**TRY IT:**
Can the data below be echoed back word for word?

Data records
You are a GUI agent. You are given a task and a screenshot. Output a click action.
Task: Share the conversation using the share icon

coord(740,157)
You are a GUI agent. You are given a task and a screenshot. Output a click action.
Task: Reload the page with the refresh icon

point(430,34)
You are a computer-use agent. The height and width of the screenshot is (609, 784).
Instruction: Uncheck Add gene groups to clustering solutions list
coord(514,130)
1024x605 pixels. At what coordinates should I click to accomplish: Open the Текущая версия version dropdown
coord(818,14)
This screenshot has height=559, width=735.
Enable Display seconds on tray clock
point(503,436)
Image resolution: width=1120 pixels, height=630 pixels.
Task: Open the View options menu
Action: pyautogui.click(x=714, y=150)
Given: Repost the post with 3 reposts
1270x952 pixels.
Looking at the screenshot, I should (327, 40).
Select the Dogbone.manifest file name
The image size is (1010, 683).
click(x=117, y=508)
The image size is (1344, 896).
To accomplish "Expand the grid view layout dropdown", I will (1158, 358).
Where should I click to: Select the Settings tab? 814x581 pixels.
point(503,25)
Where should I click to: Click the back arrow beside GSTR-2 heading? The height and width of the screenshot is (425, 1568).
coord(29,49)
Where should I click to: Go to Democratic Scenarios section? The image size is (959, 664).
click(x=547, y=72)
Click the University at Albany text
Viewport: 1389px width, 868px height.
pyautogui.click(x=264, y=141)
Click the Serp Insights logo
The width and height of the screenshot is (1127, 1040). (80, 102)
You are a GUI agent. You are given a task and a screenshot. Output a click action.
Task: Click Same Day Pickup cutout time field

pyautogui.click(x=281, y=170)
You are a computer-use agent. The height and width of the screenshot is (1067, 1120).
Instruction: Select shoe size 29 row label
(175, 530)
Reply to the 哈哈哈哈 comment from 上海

**RESPONSE TO THE TASK:**
You are a GUI agent. You are given a task and a screenshot. Output a click action.
Task: Share the conversation using the share icon

coord(740,157)
You are a GUI agent. You are given a task and a screenshot. Output a click action.
Task: Reload the page with the refresh icon

point(430,34)
You are a computer-use agent. The height and width of the screenshot is (609, 784).
Instruction: Uncheck Add gene groups to clustering solutions list
coord(514,130)
1024x605 pixels. At what coordinates should I click to accomplish: Open the Текущая версия version dropdown
coord(818,14)
This screenshot has height=559, width=735.
Enable Display seconds on tray clock
point(503,436)
Image resolution: width=1120 pixels, height=630 pixels.
Task: Open the View options menu
Action: pyautogui.click(x=714, y=150)
Given: Repost the post with 3 reposts
1270x952 pixels.
Looking at the screenshot, I should (327, 40).
Select the Dogbone.manifest file name
The image size is (1010, 683).
click(x=117, y=508)
The image size is (1344, 896).
To accomplish "Expand the grid view layout dropdown", I will (1158, 358).
Where should I click to: Select the Settings tab? 814x581 pixels.
point(503,25)
Where should I click to: Click the back arrow beside GSTR-2 heading? The height and width of the screenshot is (425, 1568).
coord(29,49)
Where should I click to: Go to Democratic Scenarios section? The image size is (959, 664).
click(x=547, y=72)
Click the University at Albany text
Viewport: 1389px width, 868px height.
pyautogui.click(x=264, y=141)
Click the Serp Insights logo
The width and height of the screenshot is (1127, 1040). (80, 102)
You are a GUI agent. You are given a task and a screenshot. Output a click action.
Task: Click Same Day Pickup cutout time field

pyautogui.click(x=281, y=170)
You are a computer-use agent. The height and width of the screenshot is (1067, 1120).
Instruction: Select shoe size 29 row label
(175, 530)
Reply to the 哈哈哈哈 comment from 上海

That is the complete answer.